While we still do not have a precise release date, this is the most detailed Intel has been with regards to when its first discrete GPUs of the modern era will permeate the market. Intel's fiscal quarters pretty much coincide with calendar quarters, so a Q2 launch could fall anywhere from the beginning of April to the end of June. Summer officially begins on June 21.
Intel is entering the discrete GPU market at a time when graphic cards are immensely hot commodities. Even budget cards command prices well above MSRP by marketplace sellers and at outlets like eBay and Craigslist. Retail vendors, meanwhile, have been cashing in as well with forced bundles and membership subscriptions. For example, Best Buy recently held a Founders Edition restock event, but it was
exclusive to Totaltech members that paid for a $200 annual subscription (and that was just for a
chance to buy a card).
The market desperately needs a third player, now more so than any previous time we can recall.
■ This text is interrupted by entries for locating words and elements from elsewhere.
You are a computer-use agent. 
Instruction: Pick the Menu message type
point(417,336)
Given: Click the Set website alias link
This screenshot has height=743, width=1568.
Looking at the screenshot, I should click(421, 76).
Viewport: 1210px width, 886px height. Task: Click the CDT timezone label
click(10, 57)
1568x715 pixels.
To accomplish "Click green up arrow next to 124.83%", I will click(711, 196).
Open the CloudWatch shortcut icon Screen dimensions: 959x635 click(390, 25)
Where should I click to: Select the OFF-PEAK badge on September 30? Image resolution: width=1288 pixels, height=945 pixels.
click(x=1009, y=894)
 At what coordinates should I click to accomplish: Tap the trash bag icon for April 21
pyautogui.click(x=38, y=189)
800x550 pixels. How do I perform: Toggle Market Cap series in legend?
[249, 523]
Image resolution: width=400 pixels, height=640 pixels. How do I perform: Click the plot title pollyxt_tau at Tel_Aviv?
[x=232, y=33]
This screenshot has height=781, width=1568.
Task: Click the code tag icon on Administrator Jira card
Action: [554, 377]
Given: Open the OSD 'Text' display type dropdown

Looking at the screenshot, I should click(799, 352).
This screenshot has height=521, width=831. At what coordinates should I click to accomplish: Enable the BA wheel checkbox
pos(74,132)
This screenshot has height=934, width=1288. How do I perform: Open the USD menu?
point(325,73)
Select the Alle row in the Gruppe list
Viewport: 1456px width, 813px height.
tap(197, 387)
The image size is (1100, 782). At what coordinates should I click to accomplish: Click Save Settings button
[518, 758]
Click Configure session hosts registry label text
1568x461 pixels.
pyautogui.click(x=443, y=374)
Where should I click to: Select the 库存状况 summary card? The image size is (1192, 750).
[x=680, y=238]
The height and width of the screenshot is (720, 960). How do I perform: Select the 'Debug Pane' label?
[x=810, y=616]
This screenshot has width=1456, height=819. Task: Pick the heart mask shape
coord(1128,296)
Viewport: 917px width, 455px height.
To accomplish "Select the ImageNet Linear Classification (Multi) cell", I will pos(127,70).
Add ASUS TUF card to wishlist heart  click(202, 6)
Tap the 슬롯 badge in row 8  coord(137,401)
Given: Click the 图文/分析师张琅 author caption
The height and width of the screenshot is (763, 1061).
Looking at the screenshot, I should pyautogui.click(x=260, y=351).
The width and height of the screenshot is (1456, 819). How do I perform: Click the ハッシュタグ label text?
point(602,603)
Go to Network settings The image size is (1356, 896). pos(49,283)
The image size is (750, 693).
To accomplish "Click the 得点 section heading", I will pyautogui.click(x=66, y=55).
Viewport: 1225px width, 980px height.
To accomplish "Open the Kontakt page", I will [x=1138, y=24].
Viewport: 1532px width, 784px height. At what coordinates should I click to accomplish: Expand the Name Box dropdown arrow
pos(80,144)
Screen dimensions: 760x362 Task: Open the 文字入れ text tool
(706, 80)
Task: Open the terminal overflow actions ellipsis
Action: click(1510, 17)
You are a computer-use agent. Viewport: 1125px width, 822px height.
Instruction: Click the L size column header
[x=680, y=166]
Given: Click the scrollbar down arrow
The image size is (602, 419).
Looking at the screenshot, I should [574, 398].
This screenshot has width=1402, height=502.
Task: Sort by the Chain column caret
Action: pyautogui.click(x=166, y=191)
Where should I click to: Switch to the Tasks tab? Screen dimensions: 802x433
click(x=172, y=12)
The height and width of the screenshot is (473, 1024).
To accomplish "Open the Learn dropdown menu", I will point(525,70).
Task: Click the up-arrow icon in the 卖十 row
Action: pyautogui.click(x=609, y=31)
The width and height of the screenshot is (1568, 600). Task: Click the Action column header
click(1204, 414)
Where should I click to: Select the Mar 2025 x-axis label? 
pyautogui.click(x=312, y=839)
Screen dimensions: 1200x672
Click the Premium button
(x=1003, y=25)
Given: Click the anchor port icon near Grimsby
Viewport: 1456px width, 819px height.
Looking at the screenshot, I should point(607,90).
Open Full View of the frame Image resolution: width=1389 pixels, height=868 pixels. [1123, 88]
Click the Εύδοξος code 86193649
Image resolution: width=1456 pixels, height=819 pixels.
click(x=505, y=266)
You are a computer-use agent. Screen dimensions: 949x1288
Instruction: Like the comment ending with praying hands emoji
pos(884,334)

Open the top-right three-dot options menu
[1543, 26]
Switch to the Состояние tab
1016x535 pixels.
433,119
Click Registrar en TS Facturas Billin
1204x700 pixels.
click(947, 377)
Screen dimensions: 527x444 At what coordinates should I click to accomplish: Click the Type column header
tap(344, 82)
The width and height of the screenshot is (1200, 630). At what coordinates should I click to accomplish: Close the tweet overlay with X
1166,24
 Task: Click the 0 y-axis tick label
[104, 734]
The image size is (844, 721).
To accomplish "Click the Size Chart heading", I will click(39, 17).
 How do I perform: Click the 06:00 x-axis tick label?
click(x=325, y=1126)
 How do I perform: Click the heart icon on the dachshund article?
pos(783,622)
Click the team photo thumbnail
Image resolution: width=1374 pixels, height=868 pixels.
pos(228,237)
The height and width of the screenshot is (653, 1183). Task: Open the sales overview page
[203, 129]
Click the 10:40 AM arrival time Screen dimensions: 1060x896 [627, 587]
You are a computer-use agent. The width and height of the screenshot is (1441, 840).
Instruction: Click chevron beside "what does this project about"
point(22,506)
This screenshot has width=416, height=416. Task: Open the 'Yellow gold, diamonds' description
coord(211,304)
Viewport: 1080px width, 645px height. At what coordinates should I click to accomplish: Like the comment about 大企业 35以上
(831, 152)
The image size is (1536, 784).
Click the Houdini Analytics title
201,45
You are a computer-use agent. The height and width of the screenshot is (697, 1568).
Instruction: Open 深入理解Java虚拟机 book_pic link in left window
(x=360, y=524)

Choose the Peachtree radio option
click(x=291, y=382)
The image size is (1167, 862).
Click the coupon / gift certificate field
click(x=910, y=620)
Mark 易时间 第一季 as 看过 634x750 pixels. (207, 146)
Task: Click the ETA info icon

A confluence of factors have made it frustrating to try and build or upgrade a gaming PC. Cryptocurrency mining, a global shortage of silicon, new generation console launches, and opportunistic scalpers have all played a role in demand severely outstripping supply.
We're curious to see what impact Intel's entry into the discrete GPU space has on the landscape as a whole. We won't know for several more months, though today said it expects to ship more than 4 million discrete GPUs by the end of the year.
That includes both laptop and desktop, but even still, meeting that goal in a nine-month span would both be impressive and cut into the shortage. However, it's not entirely clear if all of those will be discrete GPUs for gaming, or also include Intel's upcoming
mining accelerators, which fall under the purview of its newly minted Accelerated Computing Systems and Graphics Group (AXG).
Either way, Intel expects to rake in more than
$1 billion in AXG revenue in 2022, and $10 billion by 2026 (figures that include sales from its data center and supercomputer GPUs like Ponte Vecchio, too). That suggests it is confident it can compete with AMD and NVIDIA. Intel also said architectural work has already begun on
Celestial, the second successor to Alchemist (after Battlemage) that is aimed at the "ultra-enthusiast segment," and plans to a launch a cloud GPU service of some sort called Project Endgame.
"Project Endgame will enable users to access Intel Arc GPUs through a service for an always-accessible, low-latency computing experience. Project Endgame will be available later this year," Intel said.
We can hardly wait for all this to finally come to fruition.